The researchers took pains to correct for potential biases that any Western ethnographers may have unwittingly brought to their study of non-Western cultures, and noted other possible constraints on their work: experts could have brought their own preconceptions to the annotation process, and the data do not reflect how people in the societies included in the study perceive tonality in their music.

Some musicologists criticized certain aspects of the methodology. “Using Western notation to notate examples and then drawing conclusions from those notated scores is a really problematic practice,” says Shannon Dudley, an ethnomusicologist at the University of Washington who was not involved in the study. “Subtleties of rhythm, subtleties of pitch differentiation, articulation and timbre—there are a lot of things that have a huge impact on the way people hear music that aren’t there in [Western] notation.” Ève Poudrier, a music theorist at the University of British Columbia who was not involved in the study, agrees. Poudrier notes that one of the musical features the researchers mapped to behavioral contexts was whether the song was in a major or minor key. “Major [and] minor is one system of classification of scales that actually is accurate only in Western music,” she says.
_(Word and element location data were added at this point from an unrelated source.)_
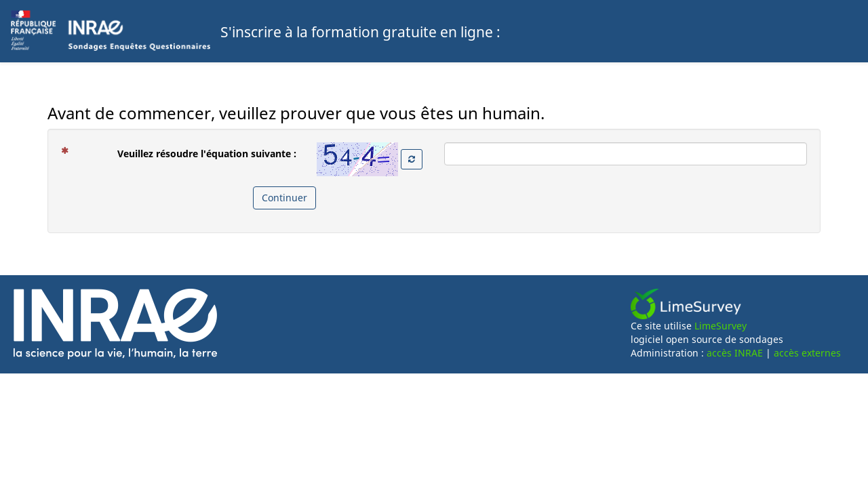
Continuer (284, 197)
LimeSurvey (720, 325)
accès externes (807, 352)
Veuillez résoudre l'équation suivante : (184, 153)
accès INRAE (734, 352)
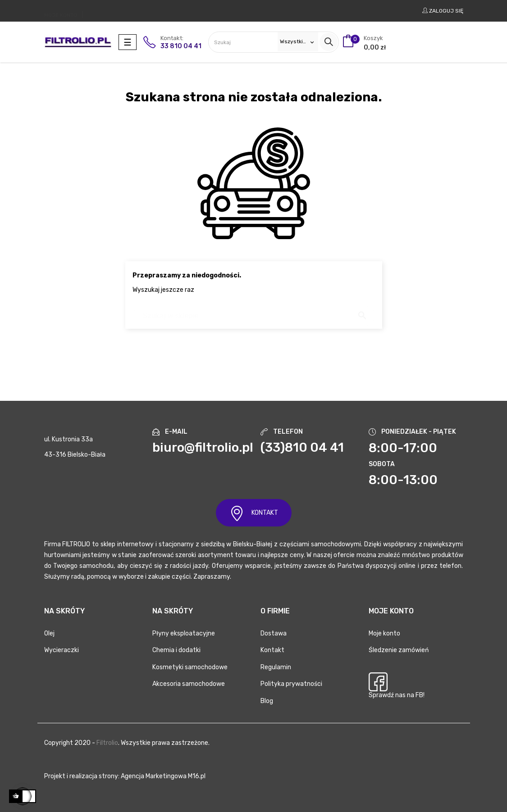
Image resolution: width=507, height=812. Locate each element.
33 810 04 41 (181, 46)
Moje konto (384, 633)
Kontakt (272, 650)
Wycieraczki (61, 650)
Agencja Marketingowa (154, 776)
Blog (267, 701)
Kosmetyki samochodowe (190, 667)
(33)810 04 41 (302, 447)
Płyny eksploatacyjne (183, 633)
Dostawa (274, 633)
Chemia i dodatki (176, 650)
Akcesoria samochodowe (188, 684)
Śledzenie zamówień (398, 650)
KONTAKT (254, 513)
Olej (49, 633)
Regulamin (276, 667)
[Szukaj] (254, 311)
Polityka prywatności (291, 684)
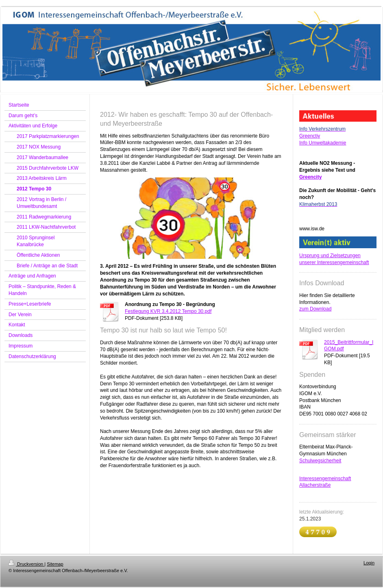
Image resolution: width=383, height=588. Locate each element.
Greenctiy (309, 136)
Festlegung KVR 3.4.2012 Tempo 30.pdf (168, 311)
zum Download (315, 309)
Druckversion (26, 564)
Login (369, 563)
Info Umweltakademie (322, 143)
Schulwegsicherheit (320, 461)
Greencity (310, 177)
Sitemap (55, 564)
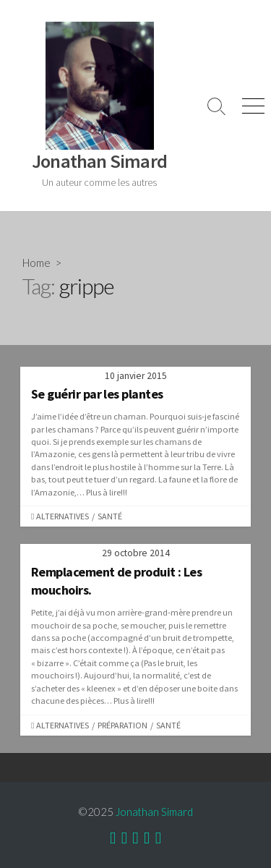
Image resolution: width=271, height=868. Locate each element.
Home (36, 263)
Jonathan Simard (154, 812)
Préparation (122, 725)
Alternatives (62, 516)
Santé (110, 516)
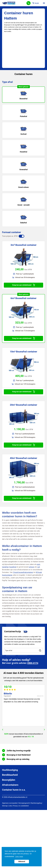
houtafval (12, 567)
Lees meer (19, 856)
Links (10, 806)
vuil (38, 567)
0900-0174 (33, 663)
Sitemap (5, 806)
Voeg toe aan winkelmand (23, 285)
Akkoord (22, 861)
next (44, 730)
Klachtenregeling (36, 803)
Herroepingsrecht (24, 803)
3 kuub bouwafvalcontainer (23, 572)
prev (2, 730)
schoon (32, 567)
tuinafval (5, 567)
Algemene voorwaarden (10, 803)
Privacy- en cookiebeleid (20, 806)
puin (39, 564)
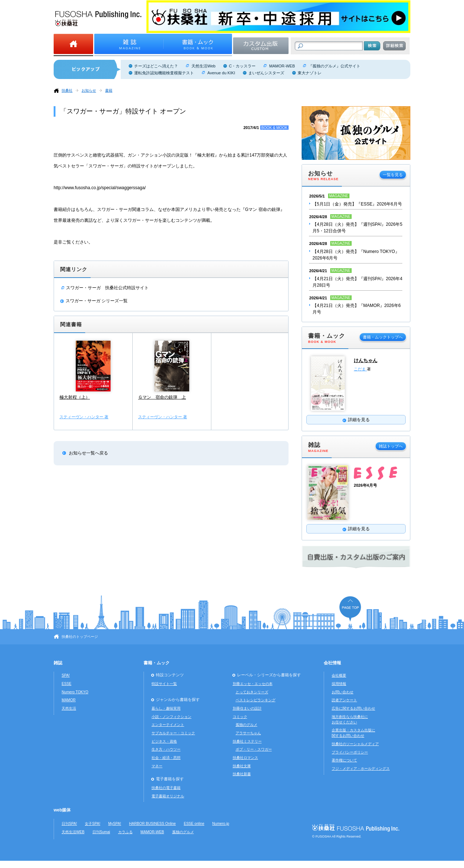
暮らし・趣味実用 (166, 708)
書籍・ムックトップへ (383, 337)
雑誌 (58, 663)
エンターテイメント (168, 724)
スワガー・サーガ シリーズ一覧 (96, 301)
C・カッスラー (242, 66)
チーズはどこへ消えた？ (156, 66)
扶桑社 (67, 90)
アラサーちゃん (248, 733)
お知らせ (89, 90)
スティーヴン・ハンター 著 (84, 417)
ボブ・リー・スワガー (254, 749)
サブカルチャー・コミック (173, 733)
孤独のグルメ (246, 724)
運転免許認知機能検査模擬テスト (164, 73)
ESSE (66, 684)
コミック (240, 717)
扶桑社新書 (242, 774)
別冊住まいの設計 (247, 708)
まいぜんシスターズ (266, 73)
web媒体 (62, 810)
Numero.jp (221, 823)
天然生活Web (203, 66)
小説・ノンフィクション (171, 717)
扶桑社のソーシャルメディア (355, 744)
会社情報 (332, 663)
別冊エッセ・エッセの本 (253, 684)
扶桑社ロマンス (245, 757)
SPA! (66, 675)
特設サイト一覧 (164, 684)
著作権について (344, 760)
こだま (360, 369)
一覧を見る (393, 175)
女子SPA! (92, 823)
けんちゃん (365, 360)
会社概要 (339, 675)
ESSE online (194, 823)
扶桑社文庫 (242, 766)
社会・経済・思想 (166, 757)
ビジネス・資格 (164, 741)
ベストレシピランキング (256, 700)
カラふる (125, 832)
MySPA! (115, 823)
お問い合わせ (343, 692)
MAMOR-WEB (282, 66)
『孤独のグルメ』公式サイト (334, 66)
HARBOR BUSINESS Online (152, 823)
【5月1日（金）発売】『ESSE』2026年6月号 (357, 204)
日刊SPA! (69, 823)
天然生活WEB (73, 832)
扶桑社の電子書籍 (166, 788)
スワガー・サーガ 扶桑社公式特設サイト (107, 288)
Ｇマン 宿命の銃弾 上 (162, 397)
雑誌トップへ (391, 446)
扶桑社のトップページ (80, 636)
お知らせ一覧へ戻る (88, 453)
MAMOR (69, 700)
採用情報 (339, 684)
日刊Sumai (101, 832)
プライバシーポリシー (350, 752)
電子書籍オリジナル (168, 796)
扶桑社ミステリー (247, 741)
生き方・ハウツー (166, 749)
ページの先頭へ (350, 609)
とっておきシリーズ (252, 692)
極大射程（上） (75, 397)
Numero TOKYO (75, 692)
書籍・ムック (157, 663)
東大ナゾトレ (310, 73)
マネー (157, 766)
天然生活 (69, 708)
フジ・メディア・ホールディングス (361, 768)
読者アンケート (344, 700)
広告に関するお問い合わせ (353, 708)
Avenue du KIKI (221, 73)
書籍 (109, 90)
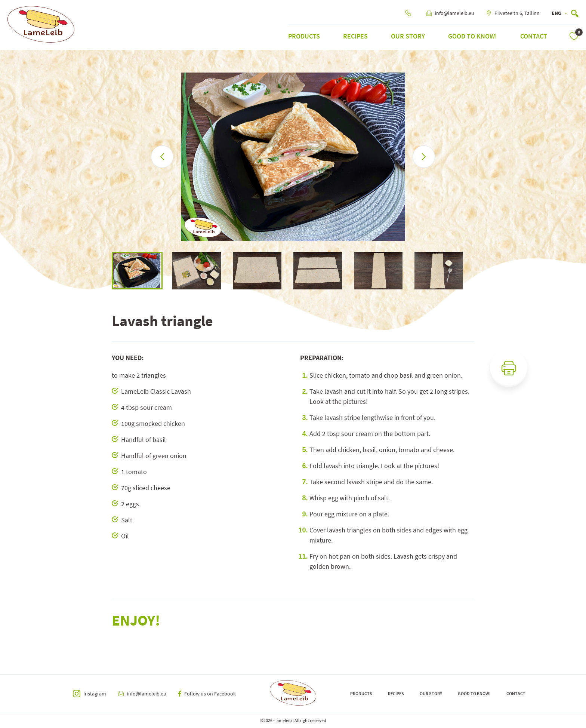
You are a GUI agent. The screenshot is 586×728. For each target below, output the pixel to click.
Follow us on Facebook (207, 694)
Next (480, 271)
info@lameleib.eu (450, 13)
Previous (106, 271)
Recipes (355, 36)
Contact (534, 36)
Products (304, 36)
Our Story (408, 36)
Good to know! (472, 36)
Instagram (89, 694)
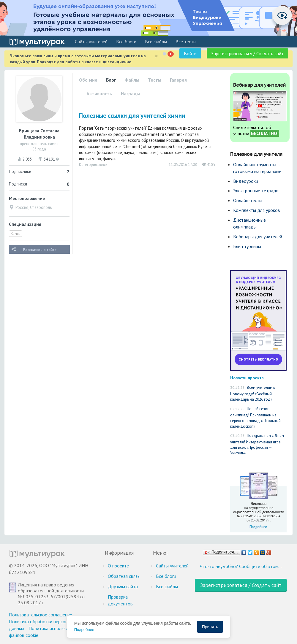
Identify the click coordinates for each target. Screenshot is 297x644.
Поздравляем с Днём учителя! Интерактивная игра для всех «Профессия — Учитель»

Mehr says that staff notation was just one of the five methods the researchers used to analyze the songs. “We find the same result each of the five ways—that form and function are linked worldwide,” he says. “This suggests that while indeed the transcriptions are missing out on some information related to the singing (like timbre, words, accompanying instruments, etc.), they are nonetheless capturing meaningful information about the vocalizations in the songs.” He also says the use of major or minor keys is “simply about the pattern of pitches that are audibly present in the recording. Either they’re present or they’re not, and it’s up to the data to show us whether these features are meaningful in terms of the relation between form and function.” Singh adds that no methodology is perfect, and that the NHS data is all open-access. “We’d be glad for anyone to test our conclusions using an alternative method,” he says.

W. Tecumseh Fitch, a cognitive biologist at the University of Vienna who was not involved in the study, co-authored an accompanying commentary in Science. He says the discovery that musical traits are widespread in humans is consistent with the idea that musicality is very old. “While this [study] certainly doesn’t confirm Darwin’s proto-language hypothesis, I think it’s consistent with the idea that music is very ancient indeed in our species,” he says. “It’s amazing how diverse it is, but at the same time … these commonalities are still there.”